Mary : Oui, tout à fait. Et maintenant, c’est ce qu’on disait avant, les gens ne veulent pas de vous [les mummers] chez eux, surtout si vous arrivez avec [vos bottes] et on sait bien que les mummers ne retirent pas leurs bottes. Ils ne sont pas obligés.
Mme Ann : Ils ne doivent pas les retirer.
Elizabeth : Ça gâcherait la danse.
Mary : Je me rappelle, une année, c’était après Noël, maman a dit à papa : « Mon dieu, Thomas, il va falloir qu’on pense à mettre un tapis par terre, elle a dit, la peinture est partie ». Il a répondu : « Ça serait moins écaillé si tu ne laissais pas entrer autant de mummers pendant les fêtes ». Et c’est comme ça…
Elizabeth : Je dois avouer que j’ai dû en enlever un peu.
Mme Ann : Ce n’était pas qu’un peu, ma chère. Mais il était si content quand ils arrivaient tous.
Elizabeth : Tout le monde avait hâte, presque tout le monde.
Mme Ann : Mais il disait, quand ils étaient partis : « On s’est bien amusés, pas vrai? »
Mary : Tante Sis jouait de l’harmonica, n’est-ce pas?
Mme Ann : Tante Sis, oui. Elle savait tout faire et elle dansait, mon dieu!
Elizabeth : Et maman et Lorraine, je crois que c’est elles qui ont lancé la tradition des mummers en juillet.
Mme Ann : Oh, ta mère, elle savait s’amuser.
Mary : Pas vrai?
Elizabeth : Je crois que c’est elles qui ont lancé ça parce qu’à la fin des années 1970, vers 1976, 1977, je ne connais personne qui pensait faire Noël en juillet.
Mme Ann : Exactement.
Elizabeth : Mais Lorraine est rentrée de Labrador City et elle et maman, elles se sont dit : « Oh, ça serait bien si tu pouvais rentrer à Noël ». Mais il n’était jamais simple pour eux de rentrer à Noël. Alors, elle a dit : « Tu sais ce qu’on devrait faire? On devrait aller chez Mike Dicks ». Et Lorraine a répondu : « D’accord mais on devrait se déguiser ».
Mme Ann : Mon dieu!
Elizabeth : Et les deux se sont déguisées [en mummers] et elles sont arrivées par le chemin de derrière pour que les gens de Rushoon ne les voient pas.
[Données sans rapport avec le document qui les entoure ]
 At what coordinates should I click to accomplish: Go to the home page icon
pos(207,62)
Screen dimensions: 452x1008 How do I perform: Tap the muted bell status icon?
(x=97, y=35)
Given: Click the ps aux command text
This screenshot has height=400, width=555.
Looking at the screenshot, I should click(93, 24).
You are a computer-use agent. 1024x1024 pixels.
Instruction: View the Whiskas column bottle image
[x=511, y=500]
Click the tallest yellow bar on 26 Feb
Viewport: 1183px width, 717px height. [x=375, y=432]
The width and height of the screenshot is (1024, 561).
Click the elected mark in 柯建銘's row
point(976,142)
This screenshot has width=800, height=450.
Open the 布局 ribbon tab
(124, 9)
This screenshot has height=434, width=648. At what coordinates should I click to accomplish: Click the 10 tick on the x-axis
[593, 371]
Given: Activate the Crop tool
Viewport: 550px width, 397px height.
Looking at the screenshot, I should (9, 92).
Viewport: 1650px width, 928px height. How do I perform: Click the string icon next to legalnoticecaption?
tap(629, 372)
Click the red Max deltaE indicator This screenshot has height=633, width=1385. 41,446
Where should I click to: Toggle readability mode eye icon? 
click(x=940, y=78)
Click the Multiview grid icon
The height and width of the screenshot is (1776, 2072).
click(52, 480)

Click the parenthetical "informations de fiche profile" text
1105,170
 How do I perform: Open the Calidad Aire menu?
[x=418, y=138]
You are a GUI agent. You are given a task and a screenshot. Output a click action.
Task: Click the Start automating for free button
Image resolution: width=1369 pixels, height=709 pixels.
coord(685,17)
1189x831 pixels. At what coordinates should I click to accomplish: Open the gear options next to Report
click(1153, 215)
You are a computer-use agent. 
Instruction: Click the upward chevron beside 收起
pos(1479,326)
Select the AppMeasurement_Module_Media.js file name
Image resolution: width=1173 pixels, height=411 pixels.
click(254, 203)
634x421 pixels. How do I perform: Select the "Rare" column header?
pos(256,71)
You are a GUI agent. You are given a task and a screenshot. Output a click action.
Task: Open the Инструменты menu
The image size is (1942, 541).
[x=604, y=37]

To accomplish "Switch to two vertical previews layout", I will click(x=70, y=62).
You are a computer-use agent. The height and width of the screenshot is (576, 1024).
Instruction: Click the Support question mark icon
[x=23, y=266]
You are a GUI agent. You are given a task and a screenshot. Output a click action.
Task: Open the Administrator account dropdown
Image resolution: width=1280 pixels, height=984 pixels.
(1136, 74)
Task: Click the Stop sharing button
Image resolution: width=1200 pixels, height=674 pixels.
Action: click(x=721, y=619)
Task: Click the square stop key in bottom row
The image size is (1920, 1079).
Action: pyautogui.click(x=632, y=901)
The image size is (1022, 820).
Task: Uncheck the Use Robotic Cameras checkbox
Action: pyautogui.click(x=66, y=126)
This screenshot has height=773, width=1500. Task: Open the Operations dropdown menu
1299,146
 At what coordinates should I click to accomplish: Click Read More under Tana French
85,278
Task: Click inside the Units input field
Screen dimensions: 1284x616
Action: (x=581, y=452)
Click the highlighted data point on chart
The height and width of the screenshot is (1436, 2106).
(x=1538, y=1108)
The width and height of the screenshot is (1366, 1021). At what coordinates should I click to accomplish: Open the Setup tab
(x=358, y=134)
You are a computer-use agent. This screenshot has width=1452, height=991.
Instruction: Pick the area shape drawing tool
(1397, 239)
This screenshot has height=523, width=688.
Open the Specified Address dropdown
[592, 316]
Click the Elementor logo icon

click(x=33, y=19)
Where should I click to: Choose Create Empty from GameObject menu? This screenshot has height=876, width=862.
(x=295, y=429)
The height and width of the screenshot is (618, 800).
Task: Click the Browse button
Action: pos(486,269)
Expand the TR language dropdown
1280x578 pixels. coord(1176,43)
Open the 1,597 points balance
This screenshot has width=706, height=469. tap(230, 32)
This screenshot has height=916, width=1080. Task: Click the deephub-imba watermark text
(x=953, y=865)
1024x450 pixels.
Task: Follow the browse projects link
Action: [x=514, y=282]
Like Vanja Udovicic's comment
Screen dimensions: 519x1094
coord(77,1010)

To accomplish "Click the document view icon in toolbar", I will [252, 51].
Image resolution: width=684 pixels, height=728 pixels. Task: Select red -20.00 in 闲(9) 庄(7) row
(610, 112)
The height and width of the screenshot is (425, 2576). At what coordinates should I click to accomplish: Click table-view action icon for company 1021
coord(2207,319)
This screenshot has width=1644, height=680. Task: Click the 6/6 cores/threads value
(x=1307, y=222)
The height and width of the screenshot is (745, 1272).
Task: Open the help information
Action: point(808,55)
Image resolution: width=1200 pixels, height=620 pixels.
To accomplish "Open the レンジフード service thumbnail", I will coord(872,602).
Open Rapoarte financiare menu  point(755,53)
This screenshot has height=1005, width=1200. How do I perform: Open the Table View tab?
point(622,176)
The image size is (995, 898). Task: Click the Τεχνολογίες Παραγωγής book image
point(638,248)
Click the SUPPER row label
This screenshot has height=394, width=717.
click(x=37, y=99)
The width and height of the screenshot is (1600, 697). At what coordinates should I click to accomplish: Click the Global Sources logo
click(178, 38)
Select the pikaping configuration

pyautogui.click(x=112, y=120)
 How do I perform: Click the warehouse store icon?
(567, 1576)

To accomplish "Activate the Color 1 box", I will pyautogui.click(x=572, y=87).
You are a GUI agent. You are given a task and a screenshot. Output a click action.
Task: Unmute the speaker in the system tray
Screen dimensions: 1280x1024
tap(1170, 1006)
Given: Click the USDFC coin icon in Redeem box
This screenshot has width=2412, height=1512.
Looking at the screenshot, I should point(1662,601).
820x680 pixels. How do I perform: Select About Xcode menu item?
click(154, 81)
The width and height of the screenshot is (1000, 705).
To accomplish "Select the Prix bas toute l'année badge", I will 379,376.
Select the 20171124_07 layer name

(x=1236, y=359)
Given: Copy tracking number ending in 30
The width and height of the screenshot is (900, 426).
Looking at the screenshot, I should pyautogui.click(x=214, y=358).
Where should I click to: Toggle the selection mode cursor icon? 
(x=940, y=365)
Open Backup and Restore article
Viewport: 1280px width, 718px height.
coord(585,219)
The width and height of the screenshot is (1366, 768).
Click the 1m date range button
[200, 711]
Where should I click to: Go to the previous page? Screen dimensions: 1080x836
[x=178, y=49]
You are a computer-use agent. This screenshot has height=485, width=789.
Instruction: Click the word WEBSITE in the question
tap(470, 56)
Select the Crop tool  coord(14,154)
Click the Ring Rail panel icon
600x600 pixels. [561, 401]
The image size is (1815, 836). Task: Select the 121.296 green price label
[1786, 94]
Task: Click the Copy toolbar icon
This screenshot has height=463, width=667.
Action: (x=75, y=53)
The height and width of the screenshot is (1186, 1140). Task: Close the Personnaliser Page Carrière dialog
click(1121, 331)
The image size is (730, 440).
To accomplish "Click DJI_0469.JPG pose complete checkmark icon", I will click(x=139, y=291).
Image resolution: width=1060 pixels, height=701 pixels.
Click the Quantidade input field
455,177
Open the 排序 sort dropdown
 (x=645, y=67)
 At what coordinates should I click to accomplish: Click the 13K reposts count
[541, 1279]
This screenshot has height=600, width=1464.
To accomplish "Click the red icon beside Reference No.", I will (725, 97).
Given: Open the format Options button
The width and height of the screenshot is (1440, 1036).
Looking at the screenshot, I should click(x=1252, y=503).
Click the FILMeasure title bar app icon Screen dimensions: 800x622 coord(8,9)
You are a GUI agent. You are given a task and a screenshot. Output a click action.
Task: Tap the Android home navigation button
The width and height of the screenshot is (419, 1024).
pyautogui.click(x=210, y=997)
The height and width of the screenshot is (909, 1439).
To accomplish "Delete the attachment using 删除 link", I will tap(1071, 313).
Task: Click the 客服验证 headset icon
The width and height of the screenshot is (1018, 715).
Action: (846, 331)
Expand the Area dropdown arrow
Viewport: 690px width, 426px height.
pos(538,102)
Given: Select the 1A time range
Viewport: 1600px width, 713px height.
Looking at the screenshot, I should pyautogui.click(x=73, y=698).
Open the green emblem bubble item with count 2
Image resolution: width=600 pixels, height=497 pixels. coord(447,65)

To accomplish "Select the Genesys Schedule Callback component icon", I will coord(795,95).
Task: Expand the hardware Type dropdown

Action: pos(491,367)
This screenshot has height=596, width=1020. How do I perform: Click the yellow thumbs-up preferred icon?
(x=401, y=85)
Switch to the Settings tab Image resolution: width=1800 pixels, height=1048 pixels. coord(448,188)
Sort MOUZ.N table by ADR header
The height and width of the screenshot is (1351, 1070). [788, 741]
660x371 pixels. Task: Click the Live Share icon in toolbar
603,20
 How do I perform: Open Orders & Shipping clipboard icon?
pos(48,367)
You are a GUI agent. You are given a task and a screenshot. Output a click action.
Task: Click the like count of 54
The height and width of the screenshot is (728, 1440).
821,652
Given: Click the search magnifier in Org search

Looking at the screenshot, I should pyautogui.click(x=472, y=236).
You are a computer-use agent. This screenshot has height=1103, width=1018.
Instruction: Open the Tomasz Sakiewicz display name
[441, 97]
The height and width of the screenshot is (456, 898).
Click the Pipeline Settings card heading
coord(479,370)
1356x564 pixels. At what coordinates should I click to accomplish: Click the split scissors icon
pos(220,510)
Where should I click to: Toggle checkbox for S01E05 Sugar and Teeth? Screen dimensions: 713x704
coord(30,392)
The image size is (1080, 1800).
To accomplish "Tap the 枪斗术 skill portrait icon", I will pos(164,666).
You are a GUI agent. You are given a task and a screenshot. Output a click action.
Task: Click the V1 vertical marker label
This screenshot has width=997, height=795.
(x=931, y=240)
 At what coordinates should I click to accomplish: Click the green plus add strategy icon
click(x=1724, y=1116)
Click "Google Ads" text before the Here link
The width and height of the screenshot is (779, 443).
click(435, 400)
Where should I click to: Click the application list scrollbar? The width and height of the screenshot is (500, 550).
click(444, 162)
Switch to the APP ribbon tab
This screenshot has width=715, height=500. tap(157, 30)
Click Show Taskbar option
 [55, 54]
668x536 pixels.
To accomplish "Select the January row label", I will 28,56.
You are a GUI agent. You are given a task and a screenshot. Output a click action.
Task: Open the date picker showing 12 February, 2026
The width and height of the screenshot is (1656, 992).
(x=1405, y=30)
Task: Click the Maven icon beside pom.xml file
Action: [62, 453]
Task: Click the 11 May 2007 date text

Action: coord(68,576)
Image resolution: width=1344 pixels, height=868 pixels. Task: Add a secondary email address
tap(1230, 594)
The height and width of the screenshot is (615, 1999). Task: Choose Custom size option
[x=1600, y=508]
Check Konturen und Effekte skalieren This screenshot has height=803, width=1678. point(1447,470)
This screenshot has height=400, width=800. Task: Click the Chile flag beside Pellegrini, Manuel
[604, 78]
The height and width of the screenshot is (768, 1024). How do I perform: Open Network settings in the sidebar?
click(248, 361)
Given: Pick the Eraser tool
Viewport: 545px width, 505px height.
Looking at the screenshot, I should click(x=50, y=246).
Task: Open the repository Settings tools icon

Elles sont arrivées chez Mike Dick par l’arrière, elles ont dansé un peu et tout le reste, puis elles sont allées chez Dick Bennett, là où vous [l’intervieweuse] habitez maintenant, et elles ont dansé, et puis chez Mabel, et chez Mabel, elles étaient exténuées parce qu’elles s’étaient tellement amusées chez Mabel qu’elles ne pouvaient pas aller plus loin.
Mary : Non, on ne pouvait pas aller plus loin après ça.
Elizabeth : Elles n’allaient pas plus loin que les quatre maisons qu’on pouvait atteindre par le chemin de derrière, jusque chez Hannah Emberly et puis retour à la maison. Parfois, elles apportaient leur propre bouteille et d’autres fois, elles prenaient un verre chez Mike Dicks.